Click here to learn more about the openpyxl module.
  1. First thing we need to do is install the openpyxl module.
import sys
!{sys.executable} -m pip install openpyxl
  1. We can load the example.xlsx workbook into Python using openpyxl.
# import openpyxl
import openpyxl

# load workbook
wb = openpyxl.load_workbook('data/example.xlsx')
#NOTE: modify the forward slash to a backslash if you are on Windows.
  1. Note that if example.xlsx is not in the current working directory, otherwise you will want to provide the full file path.

  2. We can use the sheetnames attribute to see what sheets are in the workbook.

# import openpyxl
import openpyxl

# load workbook
wb = openpyxl.load_workbook('data/example.xlsx')
#NOTE: modify the forward slash to a backslash if you are on Windows.

# get workbook sheet names
wb.sheetnames

# isolate a specific sheet from the workbook using its name
sheet = wb['Sheet3']
  1. To learn more about working with Excel workbooks in Python:
  • Al Sweigart, "Chapter 13, Working With Excel Spreadsheets," in Automate the Boring Stuff With Python (No Starch Press, 2020): 302-328.
  • openpyxl documentation
Q13: How would you compare these the CSV and XLSX file formats? When would you want one format versus the other?

Project Prompts

Project #1:

Create an automated program that removes first row of files for everything in removeCsvheader.zip folder.

Include code + comments.

Describe a scenario in which you would want or need to do this.

Project #2:

Navigate to an open data portal and download a .csv or .xlsx file.

A few places to start:

Open the data in a spreadsheet program and/or text editor

  • What do you see?
  • How can we start to make sense of the data based on available documentation?

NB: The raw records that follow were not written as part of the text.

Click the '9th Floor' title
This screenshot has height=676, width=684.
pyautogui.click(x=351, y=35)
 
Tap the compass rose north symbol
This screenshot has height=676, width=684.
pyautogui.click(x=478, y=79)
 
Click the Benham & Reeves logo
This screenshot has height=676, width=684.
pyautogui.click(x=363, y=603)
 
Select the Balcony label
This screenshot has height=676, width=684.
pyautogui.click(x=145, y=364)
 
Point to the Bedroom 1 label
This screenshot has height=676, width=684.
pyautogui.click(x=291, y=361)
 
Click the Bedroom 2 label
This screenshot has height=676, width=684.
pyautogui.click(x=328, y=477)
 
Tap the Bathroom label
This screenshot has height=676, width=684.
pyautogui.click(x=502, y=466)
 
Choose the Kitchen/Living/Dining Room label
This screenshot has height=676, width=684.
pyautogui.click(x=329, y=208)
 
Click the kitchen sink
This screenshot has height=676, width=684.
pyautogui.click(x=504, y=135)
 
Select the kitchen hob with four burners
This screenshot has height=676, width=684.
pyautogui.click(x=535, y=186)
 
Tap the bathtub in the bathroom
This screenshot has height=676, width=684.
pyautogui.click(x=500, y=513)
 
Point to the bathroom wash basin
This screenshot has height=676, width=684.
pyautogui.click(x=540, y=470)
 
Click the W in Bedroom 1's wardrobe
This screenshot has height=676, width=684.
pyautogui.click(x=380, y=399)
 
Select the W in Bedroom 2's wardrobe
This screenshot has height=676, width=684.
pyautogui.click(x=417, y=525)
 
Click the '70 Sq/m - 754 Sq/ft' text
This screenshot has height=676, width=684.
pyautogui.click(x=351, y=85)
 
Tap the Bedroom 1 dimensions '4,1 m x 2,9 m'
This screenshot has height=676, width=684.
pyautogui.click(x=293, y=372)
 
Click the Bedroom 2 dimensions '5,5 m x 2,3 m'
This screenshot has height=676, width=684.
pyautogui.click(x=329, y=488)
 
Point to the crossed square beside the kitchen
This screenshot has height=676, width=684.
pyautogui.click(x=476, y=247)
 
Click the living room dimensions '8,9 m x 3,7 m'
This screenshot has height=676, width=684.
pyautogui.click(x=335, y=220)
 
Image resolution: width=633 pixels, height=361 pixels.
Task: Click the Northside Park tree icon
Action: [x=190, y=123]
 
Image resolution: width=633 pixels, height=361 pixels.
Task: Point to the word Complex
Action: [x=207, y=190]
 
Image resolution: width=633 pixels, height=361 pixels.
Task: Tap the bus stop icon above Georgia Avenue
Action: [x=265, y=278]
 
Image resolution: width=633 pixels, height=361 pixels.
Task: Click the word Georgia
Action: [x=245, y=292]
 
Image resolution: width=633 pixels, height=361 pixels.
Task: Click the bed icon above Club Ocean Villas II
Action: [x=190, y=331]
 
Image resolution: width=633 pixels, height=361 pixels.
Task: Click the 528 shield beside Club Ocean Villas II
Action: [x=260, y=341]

Load the data in Python as list/sublists and as dictionary. What challenges did you encounter? How did you address or solve them?

Project #3

Manually create a small dataset and write to a CSV file.

Lab Notebook Questions

Q1: Open the example.xlsx file in a text editor. Describe what you see.

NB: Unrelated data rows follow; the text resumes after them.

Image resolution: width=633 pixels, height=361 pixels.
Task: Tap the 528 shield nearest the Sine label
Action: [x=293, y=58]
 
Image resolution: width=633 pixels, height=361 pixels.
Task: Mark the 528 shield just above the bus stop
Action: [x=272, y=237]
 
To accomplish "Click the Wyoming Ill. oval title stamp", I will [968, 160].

Q2: How does your answer to Q1 compare to what you see when you open the example.csv file in a text editor?

Q3: Open the example.xlsx file in a spreadsheet program. Save the file as a .csv format. What happens? Or what happens when you open the newly-created .csv file in a spreadsheet program or text editor?

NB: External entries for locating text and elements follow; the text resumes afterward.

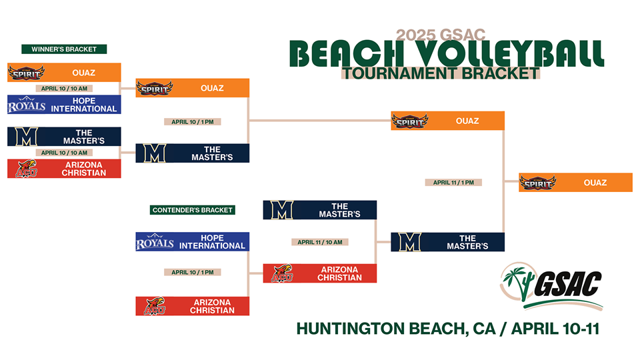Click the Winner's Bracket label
pos(64,49)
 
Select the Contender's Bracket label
pos(192,210)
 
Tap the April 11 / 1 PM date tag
pos(453,183)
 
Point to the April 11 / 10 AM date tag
pos(319,242)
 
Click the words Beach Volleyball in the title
pos(446,53)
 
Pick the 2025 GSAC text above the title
pos(441,35)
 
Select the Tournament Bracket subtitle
pos(441,73)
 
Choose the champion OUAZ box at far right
pos(575,183)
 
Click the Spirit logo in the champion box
pos(537,183)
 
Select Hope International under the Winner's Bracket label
pos(64,105)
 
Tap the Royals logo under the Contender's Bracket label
pos(155,241)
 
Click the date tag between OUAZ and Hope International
pos(64,88)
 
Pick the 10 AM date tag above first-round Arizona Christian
pos(64,153)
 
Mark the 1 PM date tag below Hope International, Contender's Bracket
pos(192,272)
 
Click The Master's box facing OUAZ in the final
pos(447,242)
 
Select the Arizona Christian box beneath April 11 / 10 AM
pos(319,273)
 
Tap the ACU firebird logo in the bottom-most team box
pos(155,306)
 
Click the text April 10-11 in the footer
pos(555,329)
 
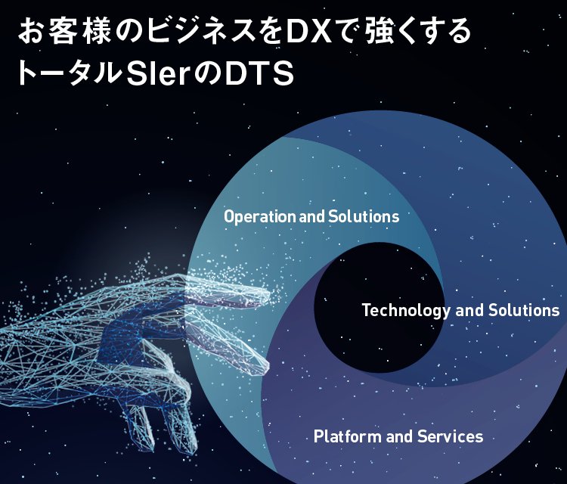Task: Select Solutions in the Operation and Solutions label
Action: pos(364,217)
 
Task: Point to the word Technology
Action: pos(402,310)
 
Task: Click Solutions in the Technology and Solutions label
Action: pos(522,310)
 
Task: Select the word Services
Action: pos(453,436)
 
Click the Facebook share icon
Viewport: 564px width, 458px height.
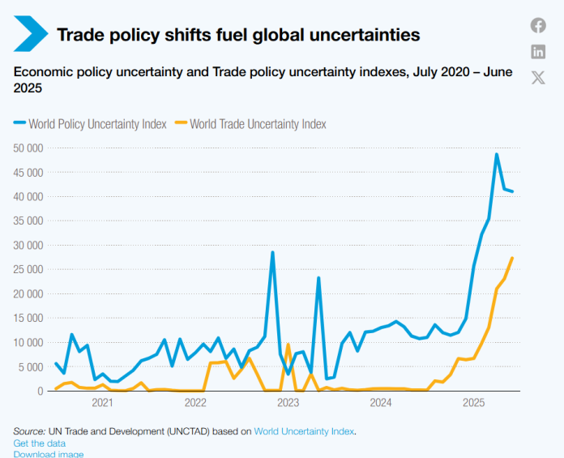538,25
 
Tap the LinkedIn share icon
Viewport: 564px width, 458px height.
538,52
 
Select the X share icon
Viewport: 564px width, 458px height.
538,78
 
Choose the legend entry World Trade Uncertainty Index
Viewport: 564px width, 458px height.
258,124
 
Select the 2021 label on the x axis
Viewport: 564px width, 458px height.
102,403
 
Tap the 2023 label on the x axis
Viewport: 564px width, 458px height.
288,403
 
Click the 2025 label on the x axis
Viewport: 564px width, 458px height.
473,403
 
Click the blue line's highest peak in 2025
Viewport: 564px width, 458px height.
497,154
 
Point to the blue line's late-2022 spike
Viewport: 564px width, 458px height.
272,252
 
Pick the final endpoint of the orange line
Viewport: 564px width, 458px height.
512,258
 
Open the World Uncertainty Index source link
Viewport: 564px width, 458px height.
304,431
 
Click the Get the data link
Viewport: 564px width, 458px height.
40,443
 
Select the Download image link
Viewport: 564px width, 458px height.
49,454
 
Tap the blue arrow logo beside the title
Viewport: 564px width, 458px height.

Q4: Create a list of sublists and use the index positions to access specific values. Include code + comments.

Q5: Read in a small CSV file and access specific values. Include code + comments.

Q6: Read in a small CSV file using a for loop and access specific values. Include code + comments.

Q8: Modify code to load in example.txt file.

Q8: Define escape characters in your own words. Describe a situation in which escape characters would be needed, and how you would address that challenge using Python syntax.

Q9: Load a small CSV file that includes header info. Include code + comments.

Q10: Load a small CSV that does not include headers and manually set the headers. Include code + comments.

Q11: Create your own small data structure and write it to CSV file. Describe what you expect to see and what actually happens when you look at the output. Include code + comments.

Q12: Create a small dictionary and write it to a CSV file. Include code + comments.

Q13: How would you compare these the CSV and XLSX file formats? When would you want one format versus the other?